The Reality Check: Why Most AI Pilots Fail
Despite the hype, MIT found that only about 5% of AI pilots achieve rapid revenue acceleration. For the rest, the results are flat. As Aditya Challapally, the report’s lead author, explains:
“It’s not the quality of the AI models, but the learning gap for both tools and organizations.”
Executives often blame regulation or technology, but the data points to a deeper issue: generic tools like ChatGPT don’t adapt to enterprise workflows unless given the right context, governance, and integration. This is exactly where the Kendall Project mission comes in. By raising AI literacy across the enterprise, leaders and teams learn how to frame problems clearly and provide AI with the right context. That literacy closes the “learning gap” MIT describes and makes implementation more efficient and ultimately more successful.
Where AI Really Pays Off: MIT Finds Hidden Value in Back-Office Automation
Here’s one of the most surprising findings: over half of enterprise AI budgets are going to sales and marketing. Leaders are betting on tools that promise faster lead generation, automated copywriting, and more personalized customer outreach. But MIT’s research shows the biggest measurable ROI is actually in back-office automation, where AI reduces reliance on business process outsourcing, slashes agency costs, and streamlines repetitive workflows.

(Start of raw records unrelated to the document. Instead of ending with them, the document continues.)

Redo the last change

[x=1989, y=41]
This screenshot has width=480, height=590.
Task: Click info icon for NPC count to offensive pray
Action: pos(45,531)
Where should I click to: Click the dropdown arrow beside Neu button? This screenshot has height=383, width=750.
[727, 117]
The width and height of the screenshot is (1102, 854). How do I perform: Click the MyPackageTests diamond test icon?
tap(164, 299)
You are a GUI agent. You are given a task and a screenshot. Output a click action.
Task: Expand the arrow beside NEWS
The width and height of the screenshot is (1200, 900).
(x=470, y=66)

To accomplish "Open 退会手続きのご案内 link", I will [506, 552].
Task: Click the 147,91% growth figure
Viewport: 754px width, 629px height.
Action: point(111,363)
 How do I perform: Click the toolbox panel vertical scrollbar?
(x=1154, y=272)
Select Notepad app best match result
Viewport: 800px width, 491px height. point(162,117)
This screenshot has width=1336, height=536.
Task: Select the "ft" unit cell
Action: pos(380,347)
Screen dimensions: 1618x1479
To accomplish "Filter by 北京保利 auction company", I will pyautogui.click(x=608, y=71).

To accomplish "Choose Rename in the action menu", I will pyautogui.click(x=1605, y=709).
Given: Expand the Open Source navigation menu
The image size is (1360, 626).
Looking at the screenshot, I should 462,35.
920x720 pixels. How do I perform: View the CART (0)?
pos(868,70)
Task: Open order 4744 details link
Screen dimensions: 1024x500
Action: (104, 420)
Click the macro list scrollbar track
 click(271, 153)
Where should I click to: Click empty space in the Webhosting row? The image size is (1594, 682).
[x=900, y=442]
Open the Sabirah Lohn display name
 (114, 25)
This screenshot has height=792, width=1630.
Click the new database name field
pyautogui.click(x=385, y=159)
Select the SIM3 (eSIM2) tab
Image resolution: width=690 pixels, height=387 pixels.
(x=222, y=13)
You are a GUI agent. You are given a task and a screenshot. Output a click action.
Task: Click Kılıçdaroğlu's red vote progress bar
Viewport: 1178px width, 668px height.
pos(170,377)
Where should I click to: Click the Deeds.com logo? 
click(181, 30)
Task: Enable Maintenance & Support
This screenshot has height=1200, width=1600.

This disconnect highlights a common leadership trap: investing in the areas that feel most visible rather than the ones that deliver the strongest financial outcomes. The Kendall Project helps companies shift that focus by spreading AI literacy inside the organization, showing leaders and teams how to give AI the structured context it needs to solve real operational bottlenecks. When AI literacy is strong, the investment follows impact, not hype.
The Human Side: Adoption, Not Just Tools
MIT points out that success depends on empowering line managers and team members, not just central AI labs. Change has to be distributed across the business, not confined to an innovation silo.
Workforce disruption is already underway. Companies are not conducting mass layoffs, but they are not backfilling administrative and outsourced roles as they become redundant. This quiet shift underscores why AI literacy matters: when people across the organization understand how AI fits into workflows, the transition is smoother, less disruptive, and more aligned with long-term value.
The Kendall Project believes that AI is a team sport. Success is not driven by a small group of technical experts, but by equipping employees at every level with the knowledge and confidence to use AI in their daily work. By spreading AI literacy, organizations can turn adoption into a collective effort, where managers, teams, and leaders all contribute to shaping how AI is integrated, governed, and scaled.